→ ASSIGNED TASK: Return the full listing unchanged, excluding any images it contains.

→ DATA RECORDS:
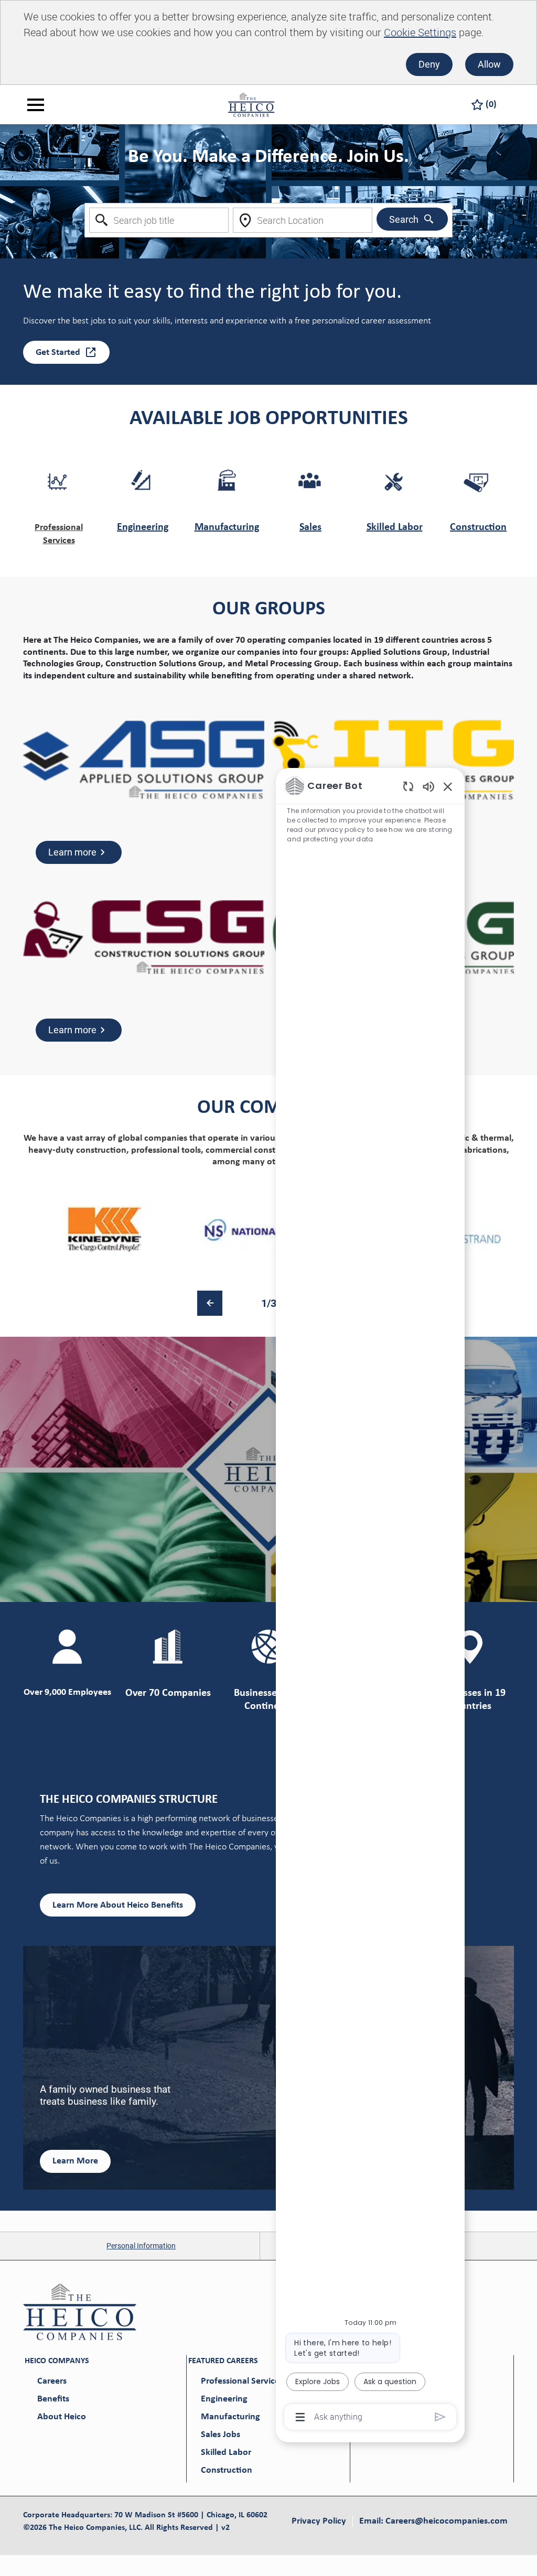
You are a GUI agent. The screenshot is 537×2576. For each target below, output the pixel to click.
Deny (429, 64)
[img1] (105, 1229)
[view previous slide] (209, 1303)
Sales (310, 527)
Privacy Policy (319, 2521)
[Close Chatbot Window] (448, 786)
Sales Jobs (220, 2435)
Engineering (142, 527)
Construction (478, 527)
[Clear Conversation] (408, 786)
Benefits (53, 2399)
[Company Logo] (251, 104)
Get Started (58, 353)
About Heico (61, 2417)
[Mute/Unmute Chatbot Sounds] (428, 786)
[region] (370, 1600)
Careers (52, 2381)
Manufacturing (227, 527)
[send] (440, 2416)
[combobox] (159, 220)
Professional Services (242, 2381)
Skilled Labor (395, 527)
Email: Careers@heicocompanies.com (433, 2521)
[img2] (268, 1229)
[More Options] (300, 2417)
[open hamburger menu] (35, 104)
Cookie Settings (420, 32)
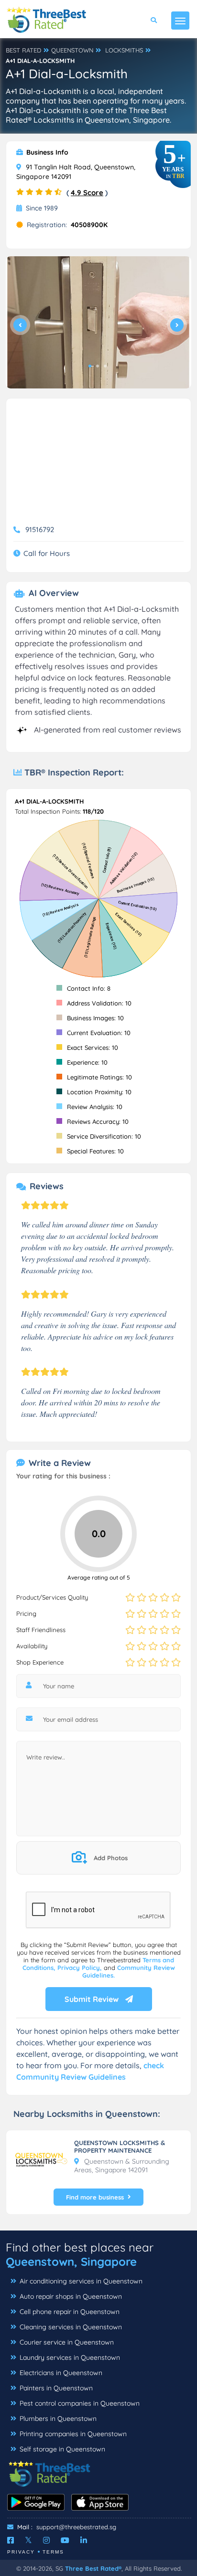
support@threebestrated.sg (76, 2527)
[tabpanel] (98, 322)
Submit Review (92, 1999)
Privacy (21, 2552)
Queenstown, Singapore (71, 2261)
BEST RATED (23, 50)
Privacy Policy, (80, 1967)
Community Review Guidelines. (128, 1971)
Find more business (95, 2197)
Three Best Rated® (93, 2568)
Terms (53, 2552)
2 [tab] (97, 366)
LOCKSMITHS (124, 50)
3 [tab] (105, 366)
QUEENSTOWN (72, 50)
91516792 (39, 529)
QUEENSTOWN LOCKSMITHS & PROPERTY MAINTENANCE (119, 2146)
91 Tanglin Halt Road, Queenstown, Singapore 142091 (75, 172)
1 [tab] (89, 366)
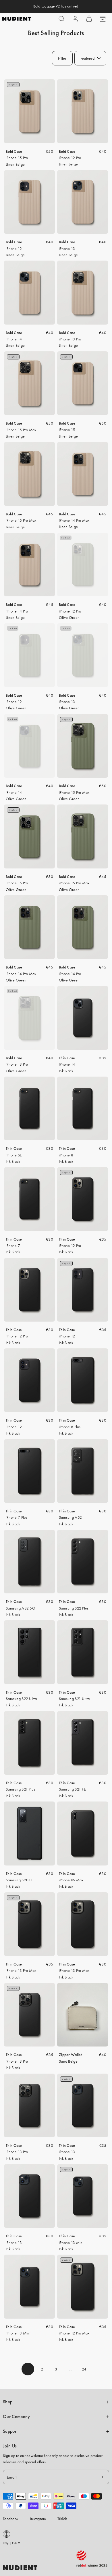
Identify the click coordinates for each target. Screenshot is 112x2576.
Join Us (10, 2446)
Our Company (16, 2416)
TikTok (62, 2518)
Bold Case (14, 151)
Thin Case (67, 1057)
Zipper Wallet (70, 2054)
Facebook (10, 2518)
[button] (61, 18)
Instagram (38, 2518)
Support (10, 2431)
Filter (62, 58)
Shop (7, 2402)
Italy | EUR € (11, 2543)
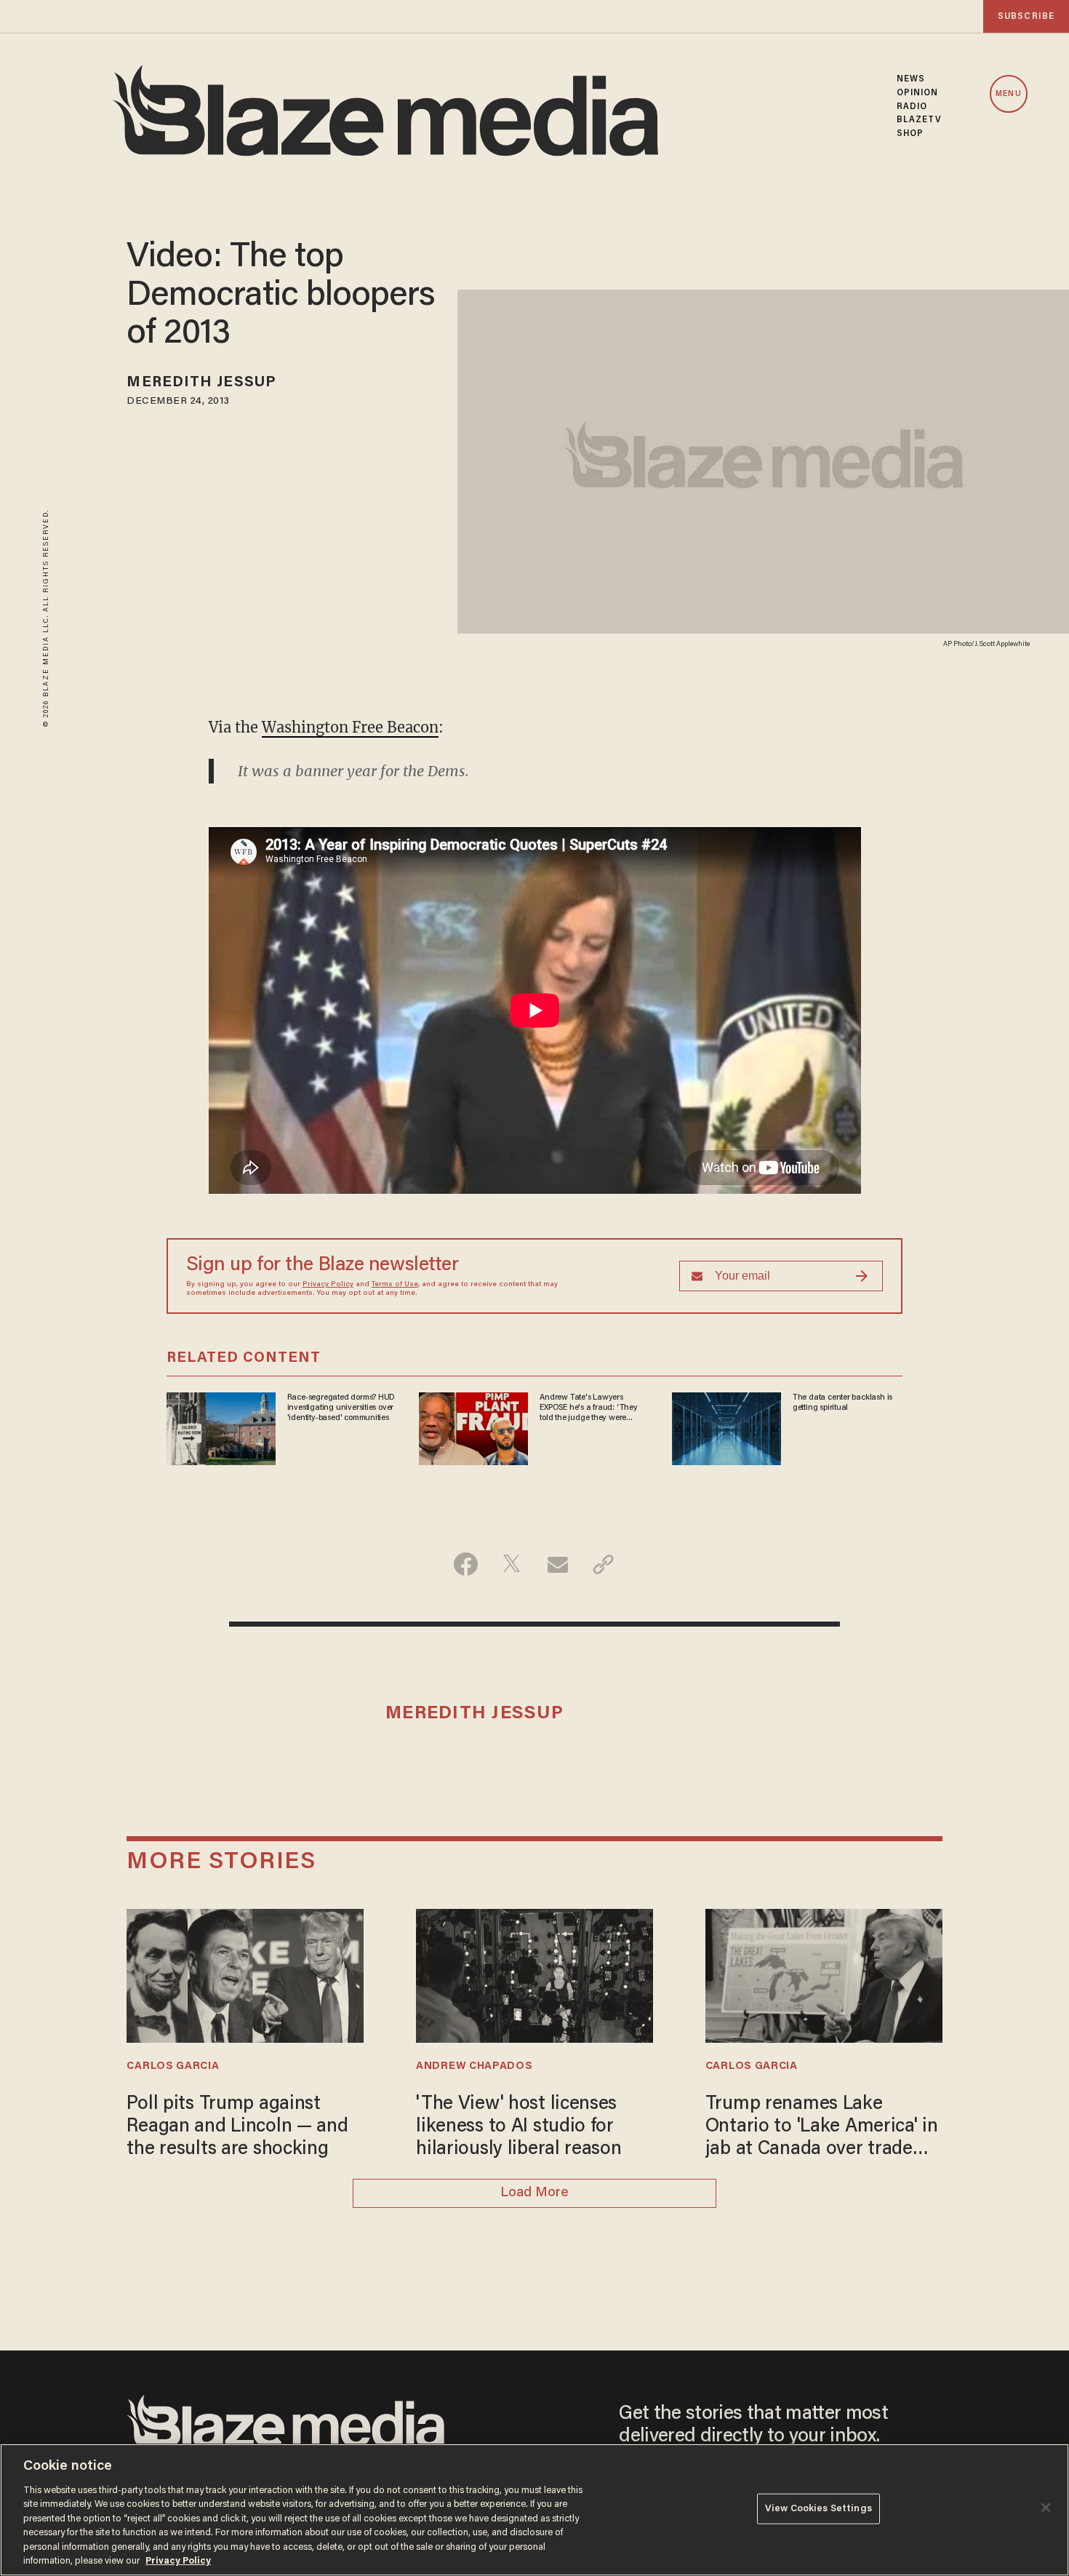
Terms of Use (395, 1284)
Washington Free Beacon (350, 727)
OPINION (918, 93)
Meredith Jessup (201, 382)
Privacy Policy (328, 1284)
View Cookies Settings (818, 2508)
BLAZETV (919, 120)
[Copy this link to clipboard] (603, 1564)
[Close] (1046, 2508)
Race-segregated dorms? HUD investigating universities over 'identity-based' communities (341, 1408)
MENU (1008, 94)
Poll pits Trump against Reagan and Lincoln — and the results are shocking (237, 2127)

→ EXERCISE RESULT:
You are a GUI agent. The screenshot is 537×2576. For each target below, output the pixel to click.
Deny (429, 64)
[img1] (105, 1229)
[view previous slide] (209, 1303)
Sales (310, 527)
Privacy Policy (319, 2521)
[Close Chatbot Window] (448, 786)
Sales Jobs (220, 2435)
Engineering (142, 527)
Construction (478, 527)
[Clear Conversation] (408, 786)
Benefits (53, 2399)
[Company Logo] (251, 104)
Get Started (58, 353)
About Heico (61, 2417)
[Mute/Unmute Chatbot Sounds] (428, 786)
[region] (370, 1600)
Careers (52, 2381)
Manufacturing (227, 527)
[send] (440, 2416)
[combobox] (159, 220)
Professional Services (242, 2381)
Skilled Labor (395, 527)
Email: Careers@heicocompanies.com (433, 2521)
[img2] (268, 1229)
[More Options] (300, 2417)
[open hamburger menu] (35, 104)
Cookie Settings (420, 32)
support@threebestrated.sg (76, 2527)
[tabpanel] (98, 322)
Submit Review (92, 1999)
Privacy (21, 2552)
Queenstown, Singapore (71, 2261)
BEST RATED (23, 50)
Privacy Policy, (80, 1967)
Community Review Guidelines. (128, 1971)
Find more business (95, 2197)
Three Best Rated® (93, 2568)
Terms (53, 2552)
2 [tab] (97, 366)
LOCKSMITHS (124, 50)
3 [tab] (105, 366)
QUEENSTOWN (72, 50)
91516792 (39, 529)
QUEENSTOWN LOCKSMITHS & PROPERTY MAINTENANCE (119, 2146)
91 Tanglin Halt Road, Queenstown, Singapore 142091 (75, 172)
1 [tab] (89, 366)
Identify the click coordinates for each target. Screenshot is 112x2576.
Join Us (10, 2446)
Our Company (16, 2416)
TikTok (62, 2518)
Bold Case (14, 151)
Thin Case (67, 1057)
Zipper Wallet (70, 2054)
Facebook (10, 2518)
[button] (61, 18)
Instagram (38, 2518)
Support (10, 2431)
Filter (62, 58)
Shop (7, 2402)
Italy | EUR € (11, 2543)
Terms of Use (395, 1284)
Washington Free Beacon (350, 727)
OPINION (918, 93)
Meredith Jessup (201, 382)
Privacy Policy (328, 1284)
View Cookies Settings (818, 2508)
BLAZETV (919, 120)
[Copy this link to clipboard] (603, 1564)
[Close] (1046, 2508)
Race-segregated dorms? HUD investigating universities over 'identity-based' communities (341, 1408)
MENU (1008, 94)
Poll pits Trump against Reagan and Lincoln — and the results are shocking (237, 2127)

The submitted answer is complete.